Ce n’est pas pour autant que bio et biodynamie s’affranchissent de toutes les substances problématiques. Le cuivre reste un fongicide incontournable pour lutter contre le mildiou. Or, sa toxicité pour la faune et le sol n’est plus à démontrer. Le label Demeter (biodynamie) est certes plus strict avec un plafond à 3 kg par hectare (ha) contre 4 kg/ha. Mais, en dehors des années difficiles, c’est une limite qui reste large, estime le spécialiste.
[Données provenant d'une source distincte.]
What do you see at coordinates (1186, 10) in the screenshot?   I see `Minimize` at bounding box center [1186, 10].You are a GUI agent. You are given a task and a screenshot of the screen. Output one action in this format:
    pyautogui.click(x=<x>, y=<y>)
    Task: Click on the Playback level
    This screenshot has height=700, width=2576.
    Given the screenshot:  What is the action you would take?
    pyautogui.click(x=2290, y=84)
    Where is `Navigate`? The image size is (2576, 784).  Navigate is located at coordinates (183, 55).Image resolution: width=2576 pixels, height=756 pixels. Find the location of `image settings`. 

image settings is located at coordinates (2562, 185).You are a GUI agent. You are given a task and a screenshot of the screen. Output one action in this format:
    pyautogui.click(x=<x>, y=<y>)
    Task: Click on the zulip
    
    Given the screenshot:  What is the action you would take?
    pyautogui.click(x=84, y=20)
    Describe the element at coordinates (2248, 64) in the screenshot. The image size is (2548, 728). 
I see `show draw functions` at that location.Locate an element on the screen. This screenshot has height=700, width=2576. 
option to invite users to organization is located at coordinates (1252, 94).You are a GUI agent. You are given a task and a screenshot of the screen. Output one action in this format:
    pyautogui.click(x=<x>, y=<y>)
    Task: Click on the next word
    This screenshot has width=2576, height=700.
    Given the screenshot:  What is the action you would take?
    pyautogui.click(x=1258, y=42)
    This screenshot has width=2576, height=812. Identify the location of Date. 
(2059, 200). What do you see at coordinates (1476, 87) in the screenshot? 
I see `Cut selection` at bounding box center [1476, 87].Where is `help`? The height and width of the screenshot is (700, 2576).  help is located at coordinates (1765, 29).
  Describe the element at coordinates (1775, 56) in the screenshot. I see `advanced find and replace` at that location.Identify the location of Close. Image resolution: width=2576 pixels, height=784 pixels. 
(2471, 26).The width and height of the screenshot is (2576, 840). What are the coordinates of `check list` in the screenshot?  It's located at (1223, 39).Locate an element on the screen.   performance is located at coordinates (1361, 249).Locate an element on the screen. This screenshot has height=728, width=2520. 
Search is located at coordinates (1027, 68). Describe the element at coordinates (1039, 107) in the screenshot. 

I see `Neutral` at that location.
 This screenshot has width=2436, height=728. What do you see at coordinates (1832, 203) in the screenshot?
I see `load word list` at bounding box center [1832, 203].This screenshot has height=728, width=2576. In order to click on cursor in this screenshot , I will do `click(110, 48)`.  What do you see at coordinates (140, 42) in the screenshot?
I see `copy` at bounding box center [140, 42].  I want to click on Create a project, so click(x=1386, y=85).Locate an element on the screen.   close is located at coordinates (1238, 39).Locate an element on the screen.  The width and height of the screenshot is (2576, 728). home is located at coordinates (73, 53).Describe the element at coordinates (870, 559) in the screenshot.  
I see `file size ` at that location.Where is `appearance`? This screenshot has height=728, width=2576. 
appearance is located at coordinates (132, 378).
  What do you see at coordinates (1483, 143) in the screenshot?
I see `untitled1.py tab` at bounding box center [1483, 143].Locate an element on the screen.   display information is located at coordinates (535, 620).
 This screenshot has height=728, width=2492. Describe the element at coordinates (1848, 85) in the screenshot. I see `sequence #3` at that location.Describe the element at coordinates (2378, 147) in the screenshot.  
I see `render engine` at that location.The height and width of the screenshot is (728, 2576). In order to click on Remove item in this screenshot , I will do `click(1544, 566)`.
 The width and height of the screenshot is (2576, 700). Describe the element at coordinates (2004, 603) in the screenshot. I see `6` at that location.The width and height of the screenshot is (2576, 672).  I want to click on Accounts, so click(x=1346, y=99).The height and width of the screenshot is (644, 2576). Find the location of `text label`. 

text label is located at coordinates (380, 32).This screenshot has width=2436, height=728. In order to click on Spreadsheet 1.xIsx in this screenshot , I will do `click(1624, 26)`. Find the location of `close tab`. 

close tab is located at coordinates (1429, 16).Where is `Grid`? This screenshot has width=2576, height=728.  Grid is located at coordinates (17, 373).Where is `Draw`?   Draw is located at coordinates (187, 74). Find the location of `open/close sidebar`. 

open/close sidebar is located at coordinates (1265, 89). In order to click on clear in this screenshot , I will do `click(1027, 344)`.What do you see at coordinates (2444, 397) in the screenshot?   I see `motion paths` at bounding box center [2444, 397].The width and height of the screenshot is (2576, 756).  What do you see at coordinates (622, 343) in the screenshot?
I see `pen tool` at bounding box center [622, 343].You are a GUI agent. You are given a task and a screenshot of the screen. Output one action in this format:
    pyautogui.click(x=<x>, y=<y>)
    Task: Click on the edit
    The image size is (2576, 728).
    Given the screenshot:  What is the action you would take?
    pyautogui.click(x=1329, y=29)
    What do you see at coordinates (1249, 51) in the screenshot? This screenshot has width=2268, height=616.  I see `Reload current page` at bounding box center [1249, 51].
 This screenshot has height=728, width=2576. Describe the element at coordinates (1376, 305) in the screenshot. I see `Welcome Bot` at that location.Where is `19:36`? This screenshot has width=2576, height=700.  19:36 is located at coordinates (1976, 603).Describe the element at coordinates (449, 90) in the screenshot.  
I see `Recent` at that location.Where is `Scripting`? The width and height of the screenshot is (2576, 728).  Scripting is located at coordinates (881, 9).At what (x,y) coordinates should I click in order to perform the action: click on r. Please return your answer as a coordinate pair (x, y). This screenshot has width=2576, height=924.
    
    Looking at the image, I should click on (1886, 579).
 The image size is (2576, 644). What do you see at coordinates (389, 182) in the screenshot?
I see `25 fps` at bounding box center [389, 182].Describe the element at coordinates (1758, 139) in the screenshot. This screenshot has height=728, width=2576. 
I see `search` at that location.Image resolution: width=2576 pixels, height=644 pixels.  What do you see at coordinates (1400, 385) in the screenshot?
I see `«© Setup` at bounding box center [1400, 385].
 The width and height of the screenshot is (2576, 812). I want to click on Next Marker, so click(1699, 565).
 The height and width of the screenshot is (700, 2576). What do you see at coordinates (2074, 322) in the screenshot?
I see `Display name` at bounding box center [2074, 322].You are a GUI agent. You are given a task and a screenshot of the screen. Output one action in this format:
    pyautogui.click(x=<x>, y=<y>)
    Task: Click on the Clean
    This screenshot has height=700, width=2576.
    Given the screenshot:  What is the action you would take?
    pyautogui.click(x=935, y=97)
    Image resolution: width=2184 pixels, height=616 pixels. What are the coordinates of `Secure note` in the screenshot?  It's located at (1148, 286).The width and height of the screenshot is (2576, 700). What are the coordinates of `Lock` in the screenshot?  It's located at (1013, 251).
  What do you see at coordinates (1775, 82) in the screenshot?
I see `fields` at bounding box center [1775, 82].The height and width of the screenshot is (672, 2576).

Le soufre n’est pas non plus interdit dans le bio. Son action antiseptique est essentielle pour tuer les bactéries et les levures qui accélèrent l’oxydation ou les fermentations indésirables. S’il n’y pas d’effets graves sur la santé, il n’est pas toujours toléré (allergies, maux de tête, etc.). Les seuils admis dans le bio sont plus bas de 10% à 30% selon les vins*. «Mais là aussi, c’est rare que ces limites soient atteintes», relève Markus Rienth.
Le label ne dit pas tout
En définitive, les vins bio témoignent d’une approche sensiblement plus respectueuse de l’environnement, même s’ils ne sont pas irréprochables. D’aucuns leur reprochent un cahier des charges trop laxiste qui peut profiter à des démarches avant tout mercantiles. D’où l’importance de ne pas se fier aveuglément au label – ou à son absence – et de prendre la peine de s’intéresser à la philosophie du viticulteur. Mais quoi qu’il en soit, le bannissement des produits chimiques de synthèse est déjà un grand pas.
Et la biodynamie dans tout ça? En bref, elle ajoute au bio une dimension ésotérique avec une recherche d’équilibre plus poussée (cycle astronomique, décoctions maison, etc.). Elle oblige le vigneron à être plus proche encore de ses vignes pour mieux les comprendre. Mais, d’un point de vue purement scientifique, les bénéfices ne sont pas quantifiables: «Si des études ont démontré de réelles différences entre le bio et la viticulture conventionnelle, ce n’est pas le cas entre le bio et la biodynamie», concède Markus Rienth.
Yves-Noël Grin
Eclairage: des grands noms en bio
Il y a trente ans, les vignerons qui faisaient le choix de la culture biologique passaient pour des illuminés. De prestigieux domaines qui s’y sont convertis ont permis d’en changer l’image. A tout seigneur, tout honneur, on citera le bourguignon Romanée-Conti ainsi que de très grands châteaux bordelais comme Palmer (Margaux), Latour (Pauillac), Pontet-Canet (Pauillac) et La Lagune (Haut-Médoc) ou la puissante maison Chapoutier dans la vallée du Rhône. En Suisse aussi, de nombreuses caves de renom ont franchi le pas. Sans être exhaustif: Didier Joris (Chamoson), Domaine Cornulus (Savièse) et l’incontournable Marie-Thérèse Chappaz (Fully) en Valais. Le Domaine des Faverges (Saint-Saphorin), Raymond Paccot (Féchy) et Henri Cruchon (Echichens) dans le canton de Vaud. Mais encore: Christian Vessaz (Môtier), Willy Crétigny (Satigny) ou Jean-Denis Perrochet (Auvernier).